Schindler’s List (1993)

Schindler’s List is arguably Steven Spielberg’s greatest film, which is impressive, considering how many great movies he’s made. It’s a historical war drama about Oskar Schindler, a German businessman who saved the lives of over 1000 Jewish workers during World War Two.

It does contain a few instances of color – most notably the final scene/epilogue, and a few moments with a young girl who wears a red coat – but otherwise, it’s all shot in black and white. It contributes to the historical feeling of the film, given most footage shot during WW2 was in black and white, and also makes the brief bursts of color particularly emotional and difficult to forget.

Nebraska (2013)

Nebraska ranks as one of director Alexander Payne’s best movies and is a charming, entertaining dramedy about an elderly man and his middle-aged son taking a road trip together to collect an apparent $1 million sweepstakes prize.

Black and white works well here, when paired with the film’s themes about growing old, as well as dealing with a somewhat drab, dreary way of life in small-town America. It also does wonders for the scenery and overall setting of the film, which probably wouldn’t look as striking in a film with Nebraska’s tone, were it to be filmed in color.

Ed Wood (1994)

Ed Wood is a film that shows director Tim Burton can do more than the horror, fantasy, or comic book movies he’s best known for. It’s a biopic about the infamous filmmaker, Ed Wood, who has become celebrated for his low-budget, odd, and often technically inept films. Unlike many biopics, it’s tremendously entertaining and strikes a great balance between humor and melancholy.

Source excerpt.
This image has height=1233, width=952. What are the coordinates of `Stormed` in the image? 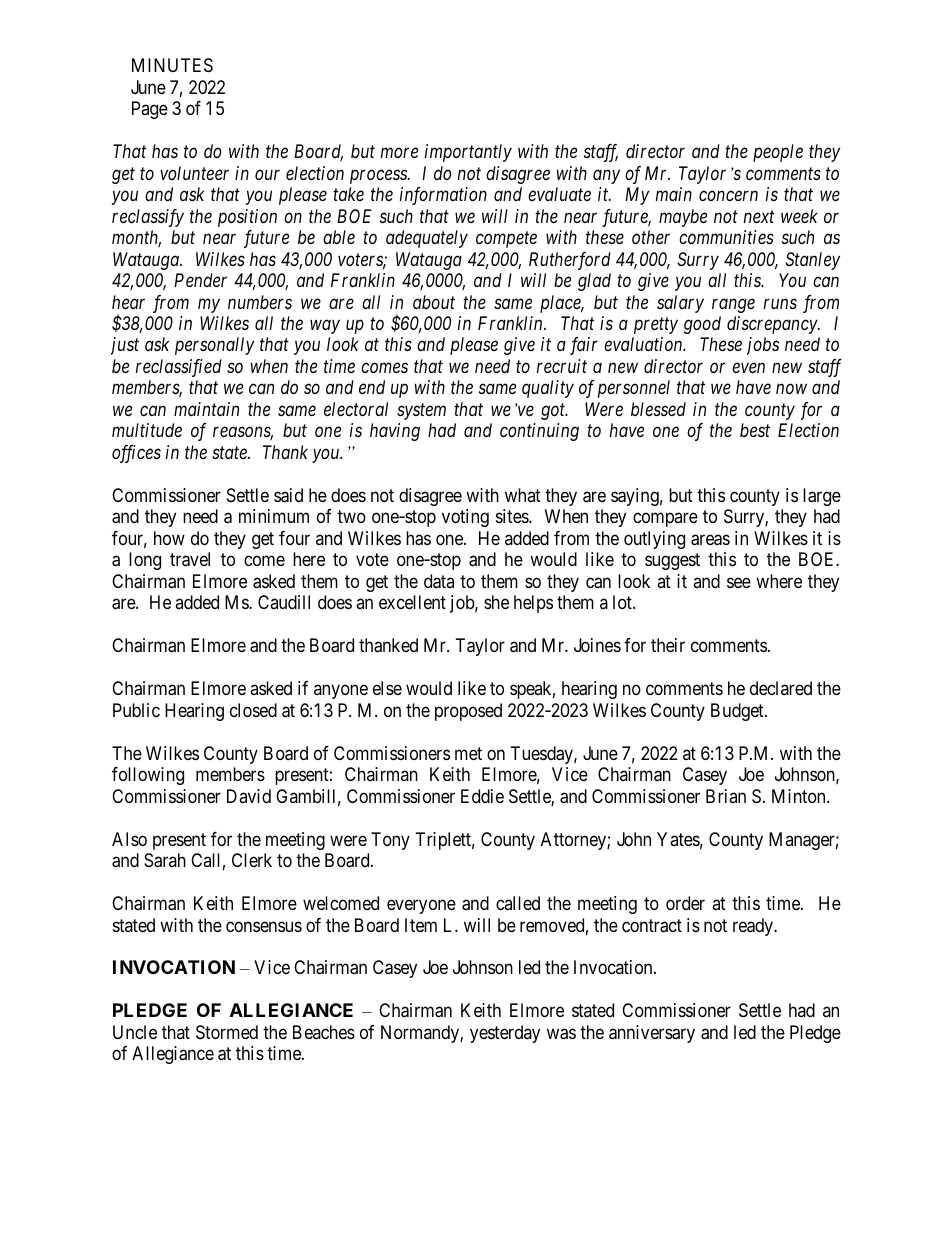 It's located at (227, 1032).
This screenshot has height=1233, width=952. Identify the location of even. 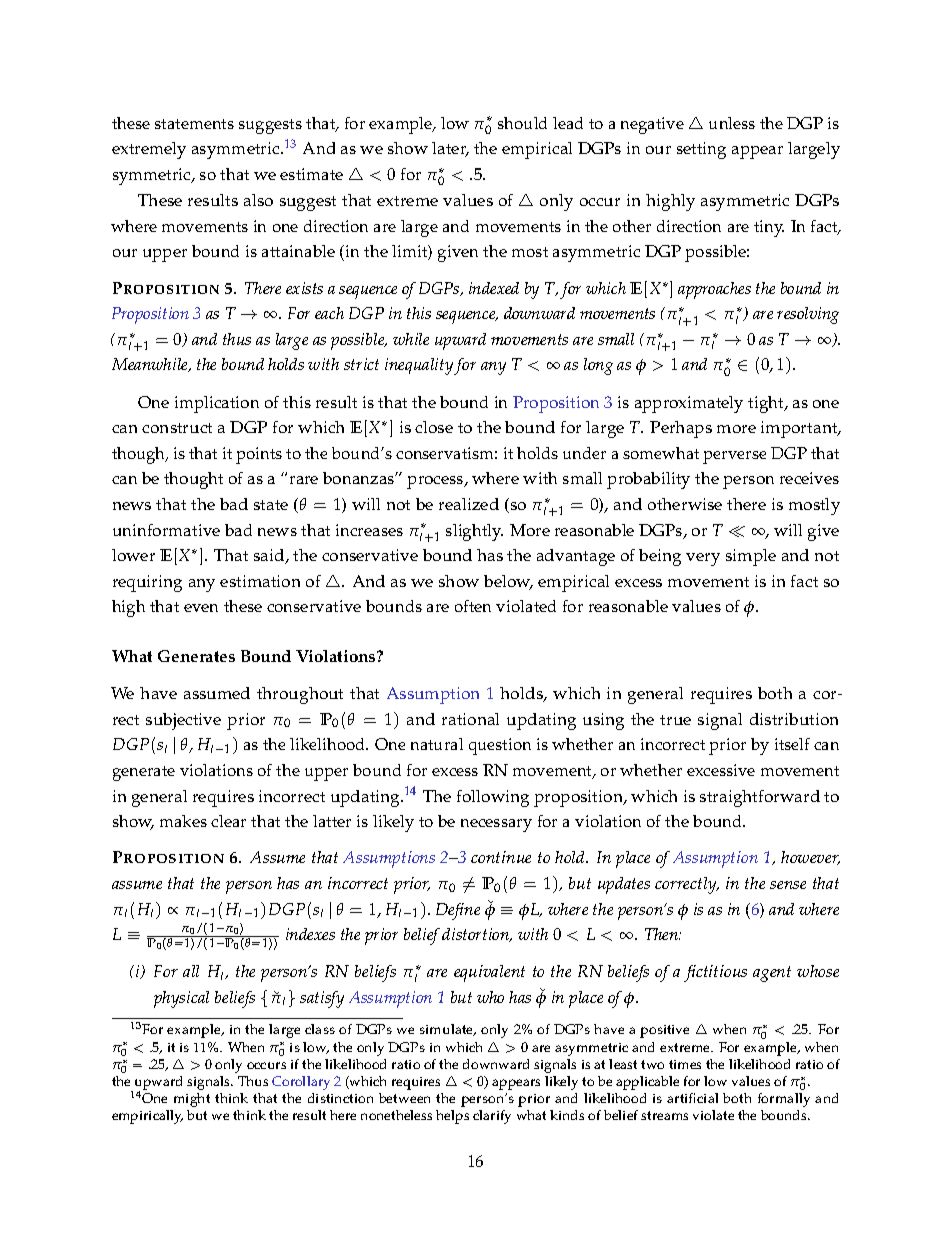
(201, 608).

Set exercise 1. In the film passage, what is the purpose of the road trip that the elderly man and his son take in Nebraska?
Set exercise 2. Copy the film passage word for word, between "Nebraska (2013)" and "filmed in color.", inclusive.
These lines have nothing to do with the film passage.

Final result 1. They take the trip to collect an apparent $1 million sweepstakes prize.

Final result 2.
Nebraska (2013)

Nebraska ranks as one of director Alexander Payne’s best movies and is a charming, entertaining dramedy about an elderly man and his middle-aged son taking a road trip together to collect an apparent $1 million sweepstakes prize.

Black and white works well here, when paired with the film’s themes about growing old, as well as dealing with a somewhat drab, dreary way of life in small-town America. It also does wonders for the scenery and overall setting of the film, which probably wouldn’t look as striking in a film with Nebraska’s tone, were it to be filmed in color.